Online banking fraud, money mules and tips on how to avoid their trap

Online banking fraud, money mules and tips on how to avoid their trap

European Money Mule week in November 2017 unearthed 1700 fraudulent transactions, 766 persons working as money mules and 59 people working as money mule recruiters.

Criminals in online banking fraud through phishing or hacking need middlemen to launder this money. Money mules are middlemen who do this.

Money mules receive funds into their bank accounts from criminals. They withdraw the money and send it to a designated account of the criminal. The account can be domestic or offshore and money is transferred using a wire transfer service. Usually the money transferred is minus the commission for the Money mule.

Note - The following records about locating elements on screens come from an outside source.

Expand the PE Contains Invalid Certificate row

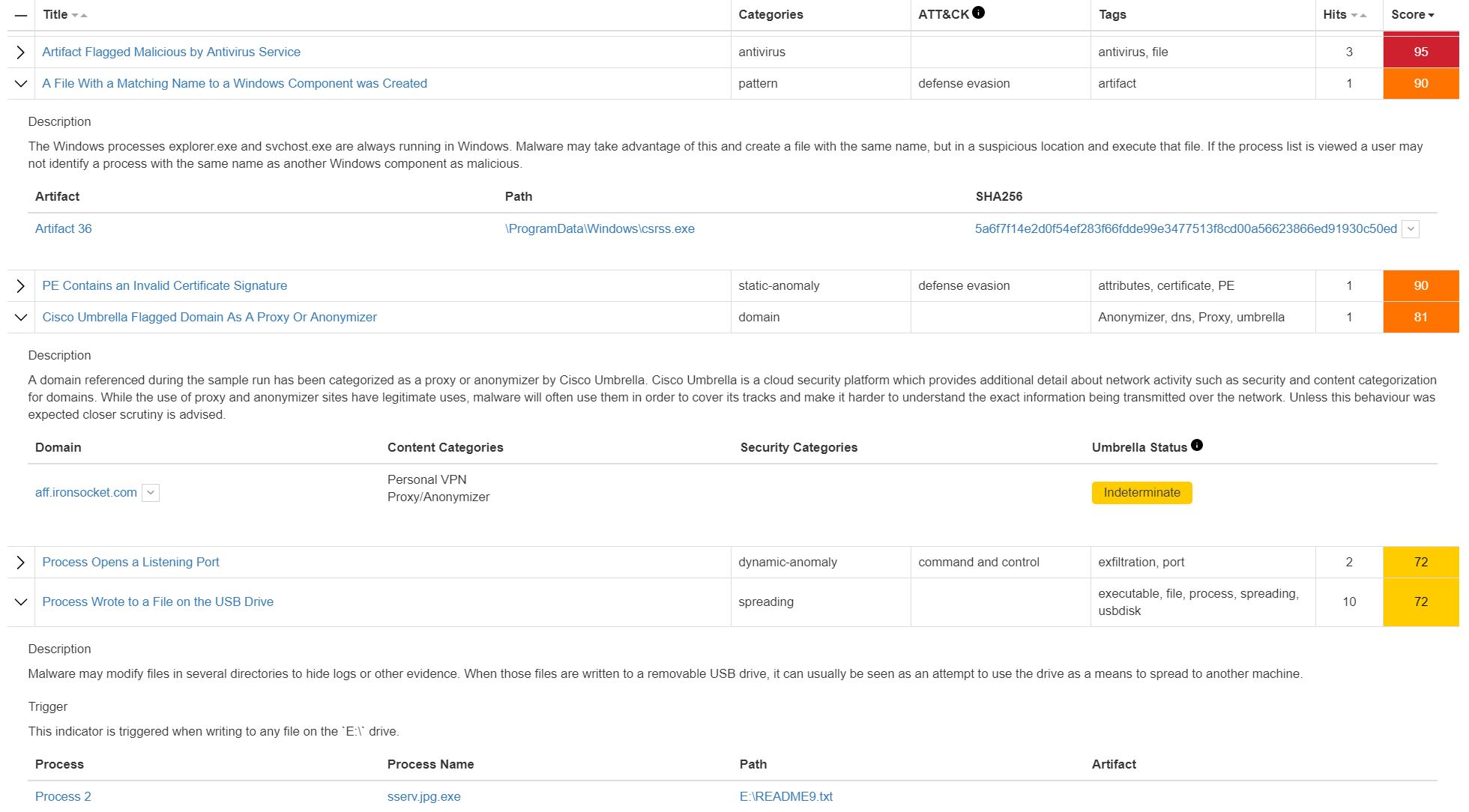(x=21, y=286)
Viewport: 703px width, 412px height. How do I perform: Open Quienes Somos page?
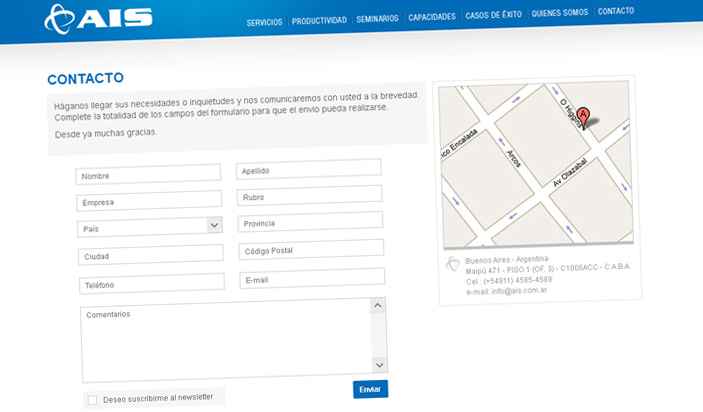pyautogui.click(x=560, y=14)
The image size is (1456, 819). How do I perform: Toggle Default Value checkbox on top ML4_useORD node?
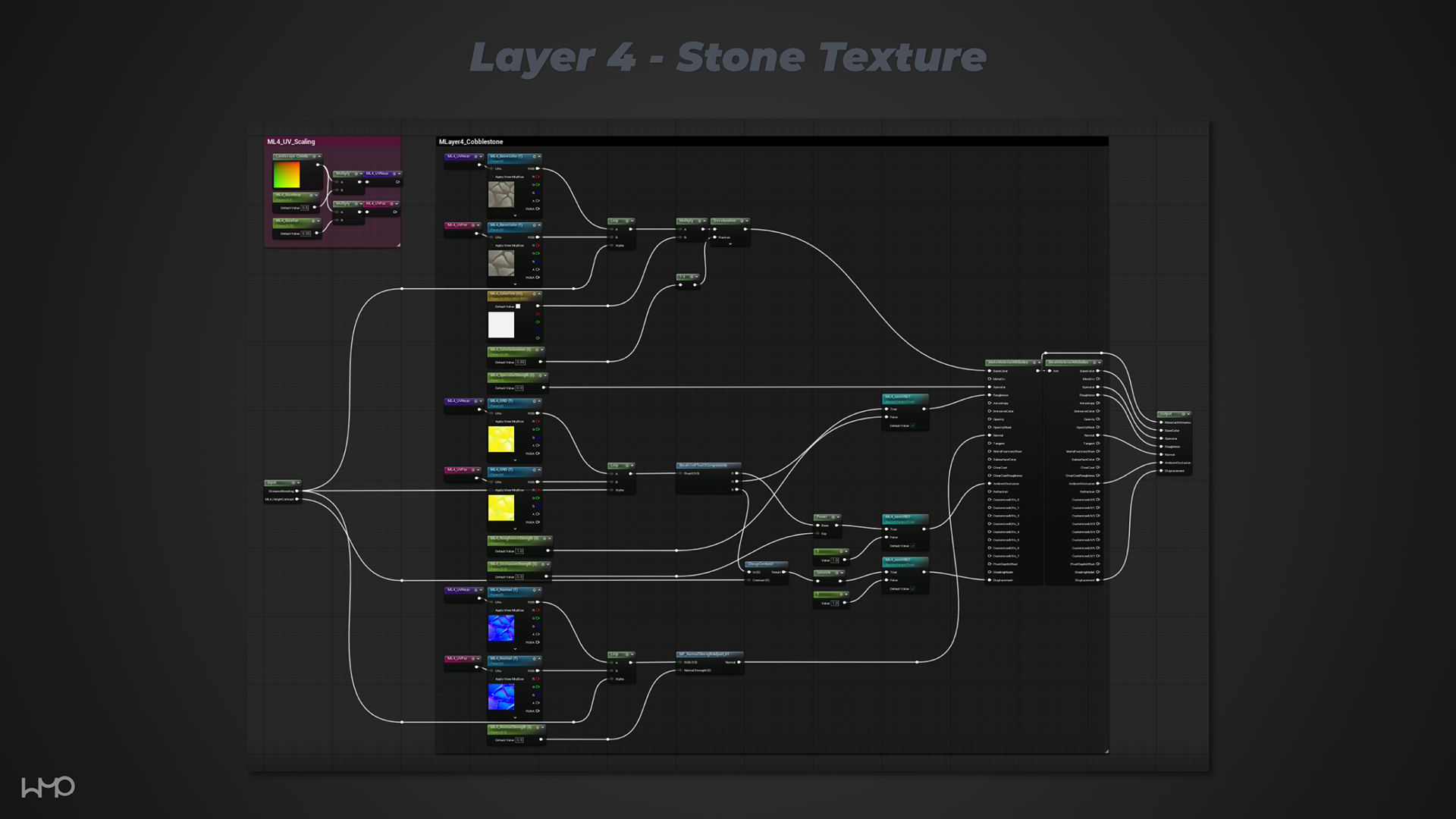[913, 426]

Australian law enforcement agencies worked in support of the European Money Mule week. Australian Federal Police (AFP), Australian Border Force (ABF), Australian Criminal Intelligence Commission (ACIC) and Australian Transaction Reports Analysis Centre (AUSTRAC) participated in this exercise. They conducted intelligence gathering and analysis activities in the week 20-24 November 2017.

Sixty people at risk of being targeted by criminals for money mule activities were interviewed. Agencies gathered valuable information from Victoria, Queensland, South Australia and Tasmania.

Across the globe 26 countries participated in this week-of-action.

Following tips may prove useful to avoid traps leading to online criminal activities.

– Avoid all offers and opportunities for making easy money.
– Verify address, phone number, email address and website before you proceed.
– Your confidential banking details should not be given to anyone.
– Be suspicious of anyone asking for personal details too.
– Think twice before you wire transfer funds, this cannot be recovered by banks.
– Any unauthorized transaction, including funds coming into your account should be immediately reported to the bank.

According to Neil Gaughan AFP National Manager, criminals use various channels like online chat rooms, social networking sites, post hoax websites, fake advertisements and fake profiles to recruit mules. Fake advertisements  claiming to be from customs brokers from major cities like Sydney are also published.  They tempt people with quick money and persuade people to take part in illegal activity.